Elasticsearch as a Database : Yes or No?

Image for post
Image for post

Elasticsearch is construed primarily as a search engine and log consumption system.

Most people advocate using something like MySQL/PostgreSQL/Mongo as the primary database and Es as an indexing backend.

ES can however, be used as a database, obviating the need for a primary database, altogether.

The motivation behind this is as follows:

  1. Reduce storage costs : The moment you use your search engine as a database, you avoid data duplication, and bring down your storage costs by a good percentage.
  2. Reduce data consistency issues : If you commit a document to your primary data-store, you need something that watches its transaction logs to feed that document to elasticsearch. In cases of fail-overs, data inconsistences can emerge between the two. If you only have one database, this problem vanishes.
  3. Reduce Dependencies : You need fewer dependencies , this means fewer attack vectors.

However there are many issues that you need to deal with, which you otherwise take for granted.

  1. Refresh Interval : It may seem strange, but once a document is updated/committed in elasticsearch, it does not become immediately visible, to search requests.While this may not seem like a big problem, it does pose issues in applications, where more than one user interacts with the same document.

2. Transactions: The holy-grail of databasing. Elasticsearch DOES NOT support transactions. Individual document updates are, fortunately, atomic and consistent.

3. Unique Fields: Elasticsearch does not support unique constraints. You can, for example, insert two users into the users index with the same phone number. There is no inbuilt way to prevent this from happening.

With these three, seemingly major issues to deal with, I discuss some workarounds, and programming patterns, that find ways to manage them.

Use Search Requests Only for Search:

This may sound like a no-brainer, but when you use elasticsearch as a database, there is tendency to make use of the /_search API’s in routine database operations.

The search api’s are designed to provide search results. They should not be used in the process of CRUD operations.

Here’s a simple example to elaborate:

You create a simple users document like so:

PUT /users/1
"name" : "John Doe"

You now wish to update this document with a phone number, provided that it doesn’t have a phone number. You retrieve the document by using the /_search api, with an id filter.

GET users/_search
"query" : {"ids" : {"values" : ["1"]}}


{"name" : "John Doe"}

It is possible, that between the time you created the document and retrieved it using the GET/_search endpoint, another administrator has already added a phone number to it.

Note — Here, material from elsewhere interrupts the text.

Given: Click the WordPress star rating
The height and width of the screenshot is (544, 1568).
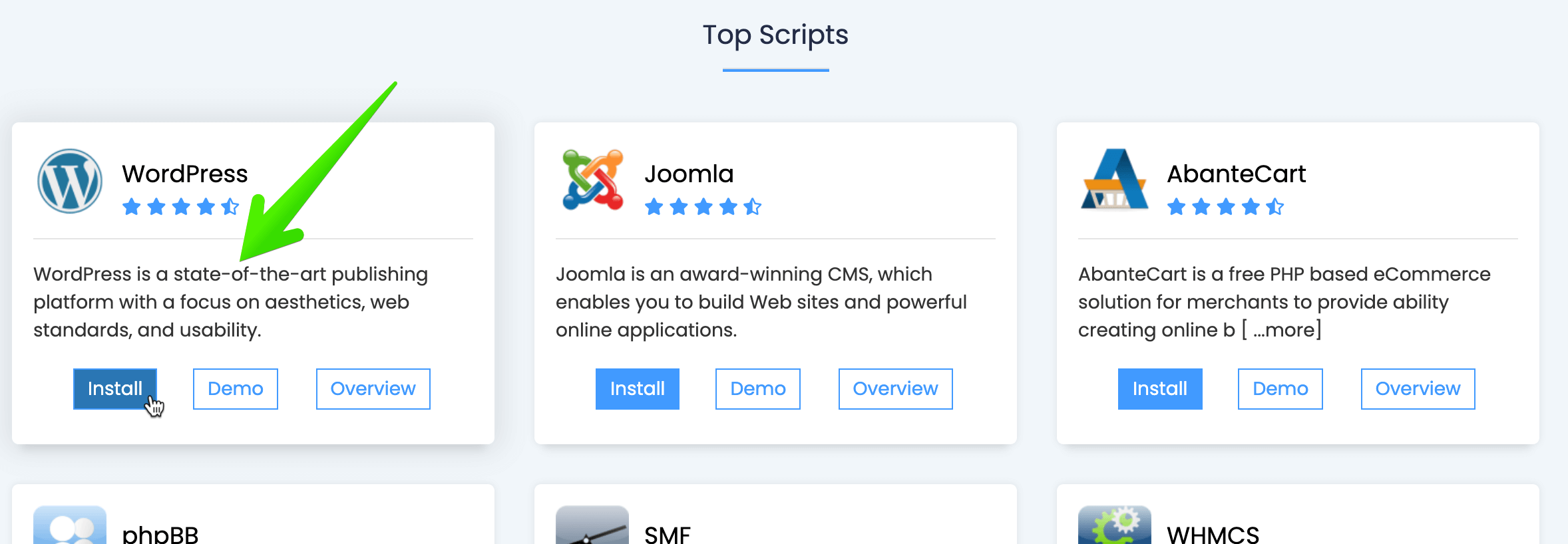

You may then update a document that already has a phone number.

There are obviously ways to deal with this, (use a scripted update, check version numbers when you update etc.). But if you simply avoided using a /_search request to return the document, and used a GET /_id request, you would receive a real-time version of the document. Its very likely, you would already see the new phone number, and never have to execute an update again.

Write All Code in the “Retry-able” Sense:

Given the fact that Elasticsearch does not support transactions, you need to start thinking in terms of multi-phase commits.

I won’t go into the details of a two-phase or multi-phase commit, but I will introduce a simple flow of events, that deals with updating multiple different documents, without the need for transactions.

Let’s assume a simple case where you want to create a Blog Post and also a bunch of Tags at the same time.

In the SQL world, you’d do this in a transaction, so that the post + tags either all get created or they don’t.

With Elasticsearch , this is more contrived.

Suppose you send a /_bulk create request, which basically sends both the create requests in the same database call.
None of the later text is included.